>> start

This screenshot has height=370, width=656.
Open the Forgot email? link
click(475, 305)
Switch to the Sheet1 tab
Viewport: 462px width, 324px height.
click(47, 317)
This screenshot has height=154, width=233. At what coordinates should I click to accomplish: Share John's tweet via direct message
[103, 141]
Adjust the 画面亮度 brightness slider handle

>> end
>> start

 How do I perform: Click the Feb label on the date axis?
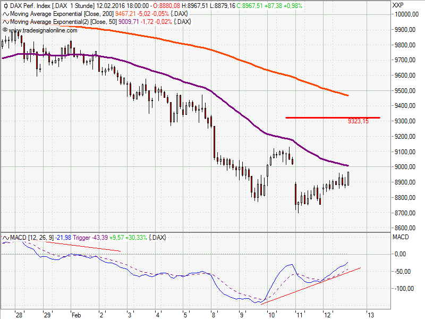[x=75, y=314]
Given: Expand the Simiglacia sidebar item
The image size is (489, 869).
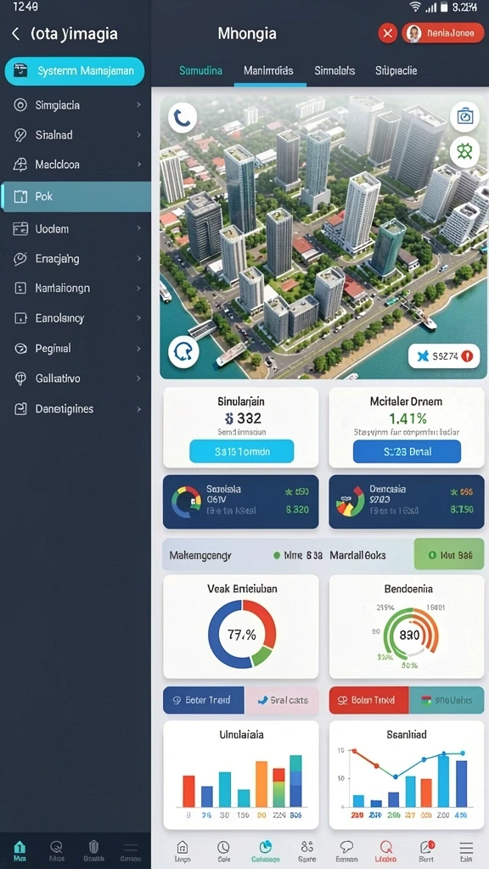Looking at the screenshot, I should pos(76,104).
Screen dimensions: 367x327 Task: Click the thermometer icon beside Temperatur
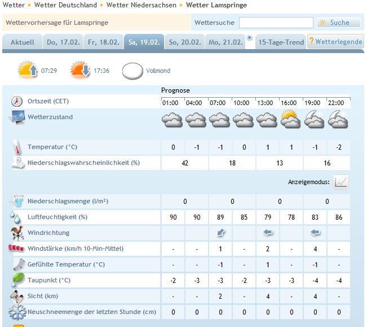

>> end

### Goal of the exercise
Give the lines from the one with "How do I perform: Click" up to and including the one with "Screen dimensions: 367x327" as a JSON list of strings, one string per line, skipping blank lines and leaving out the pictures.

### Finished task
[
  " How do I perform: Click the Feb label on the date axis?",
  "[x=75, y=314]",
  "Given: Expand the Simiglacia sidebar item",
  "The image size is (489, 869).",
  "Looking at the screenshot, I should pos(76,104).",
  "Screen dimensions: 367x327 Task: Click the thermometer icon beside Temperatur"
]